#### [MATERIAL PROVIDED]
** start **
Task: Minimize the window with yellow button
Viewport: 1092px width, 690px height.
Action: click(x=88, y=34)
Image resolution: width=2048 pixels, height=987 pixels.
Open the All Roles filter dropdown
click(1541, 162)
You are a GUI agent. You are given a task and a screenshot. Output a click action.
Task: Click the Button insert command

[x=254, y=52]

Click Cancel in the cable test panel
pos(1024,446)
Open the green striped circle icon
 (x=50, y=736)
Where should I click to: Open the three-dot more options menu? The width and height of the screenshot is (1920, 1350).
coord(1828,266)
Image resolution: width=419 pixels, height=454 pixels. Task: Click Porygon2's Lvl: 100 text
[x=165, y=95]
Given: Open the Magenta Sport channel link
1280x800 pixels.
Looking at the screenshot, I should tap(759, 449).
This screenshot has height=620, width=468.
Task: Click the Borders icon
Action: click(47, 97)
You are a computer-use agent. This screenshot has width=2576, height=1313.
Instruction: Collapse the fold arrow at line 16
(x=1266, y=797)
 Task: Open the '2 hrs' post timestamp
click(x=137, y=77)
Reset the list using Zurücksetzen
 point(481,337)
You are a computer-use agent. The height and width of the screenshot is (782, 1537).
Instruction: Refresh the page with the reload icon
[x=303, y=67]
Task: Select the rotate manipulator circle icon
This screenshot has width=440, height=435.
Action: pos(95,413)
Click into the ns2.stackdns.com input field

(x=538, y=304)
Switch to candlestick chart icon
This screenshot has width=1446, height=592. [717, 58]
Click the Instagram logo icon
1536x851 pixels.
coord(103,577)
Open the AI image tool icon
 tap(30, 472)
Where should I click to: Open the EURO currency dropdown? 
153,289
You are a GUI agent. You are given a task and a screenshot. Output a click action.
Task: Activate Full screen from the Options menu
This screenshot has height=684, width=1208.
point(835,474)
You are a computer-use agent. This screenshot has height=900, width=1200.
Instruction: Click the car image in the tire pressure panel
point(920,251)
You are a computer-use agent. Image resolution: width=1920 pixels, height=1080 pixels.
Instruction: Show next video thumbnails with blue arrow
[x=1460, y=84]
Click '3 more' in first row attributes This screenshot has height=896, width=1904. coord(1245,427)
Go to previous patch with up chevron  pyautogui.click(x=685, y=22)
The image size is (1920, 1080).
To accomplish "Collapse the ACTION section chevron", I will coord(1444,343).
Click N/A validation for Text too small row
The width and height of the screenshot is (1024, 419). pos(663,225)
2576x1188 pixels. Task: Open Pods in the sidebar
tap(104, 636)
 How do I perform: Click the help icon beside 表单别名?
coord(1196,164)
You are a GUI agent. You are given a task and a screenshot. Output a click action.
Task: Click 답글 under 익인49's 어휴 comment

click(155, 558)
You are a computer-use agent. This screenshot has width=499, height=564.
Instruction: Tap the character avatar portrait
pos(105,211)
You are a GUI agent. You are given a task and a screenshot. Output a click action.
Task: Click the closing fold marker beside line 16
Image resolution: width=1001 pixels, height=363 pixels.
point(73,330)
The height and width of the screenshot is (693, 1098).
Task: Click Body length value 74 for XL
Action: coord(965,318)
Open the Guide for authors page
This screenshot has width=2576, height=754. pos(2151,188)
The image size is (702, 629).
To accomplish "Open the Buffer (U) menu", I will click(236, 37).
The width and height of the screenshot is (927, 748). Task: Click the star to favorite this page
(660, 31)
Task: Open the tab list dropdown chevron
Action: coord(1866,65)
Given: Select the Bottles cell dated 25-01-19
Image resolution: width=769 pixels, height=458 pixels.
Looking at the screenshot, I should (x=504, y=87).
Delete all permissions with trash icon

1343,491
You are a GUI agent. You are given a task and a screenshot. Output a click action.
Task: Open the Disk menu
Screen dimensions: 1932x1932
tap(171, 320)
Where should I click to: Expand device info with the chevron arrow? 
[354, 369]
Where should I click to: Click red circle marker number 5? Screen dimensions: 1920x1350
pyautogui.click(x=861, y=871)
** end **
#### [AIM]
Convert the entries between the lines holding "Where should I click to: Open the EURO" and "I will coord(1444,343).", inclusive, into a two-column CSV with one row per entry. Use the columns "text" and "answer", and put each value in a quoted field with any line breaks replaced by spaces.

#### [ANSWER TO THIS PROBLEM]
text,answer
"Where should I click to: Open the EURO currency dropdown?","153,289"
"You are a GUI agent. You are given a task and a screenshot. Output a click action. Task: Activate Full screen from the Options menu This screenshot has height=684, width=1208.","point(835,474)"
"You are a computer-use agent. This screenshot has height=900, width=1200. Instruction: Click the car image in the tire pressure panel","point(920,251)"
"You are a computer-use agent. Image resolution: width=1920 pixels, height=1080 pixels. Instruction: Show next video thumbnails with blue arrow","[x=1460, y=84]"
"Click '3 more' in first row attributes This screenshot has height=896, width=1904.","coord(1245,427)"
"Go to previous patch with up chevron","pyautogui.click(x=685, y=22)"
"The image size is (1920, 1080). To accomplish ""Collapse the ACTION section chevron"",","I will coord(1444,343)."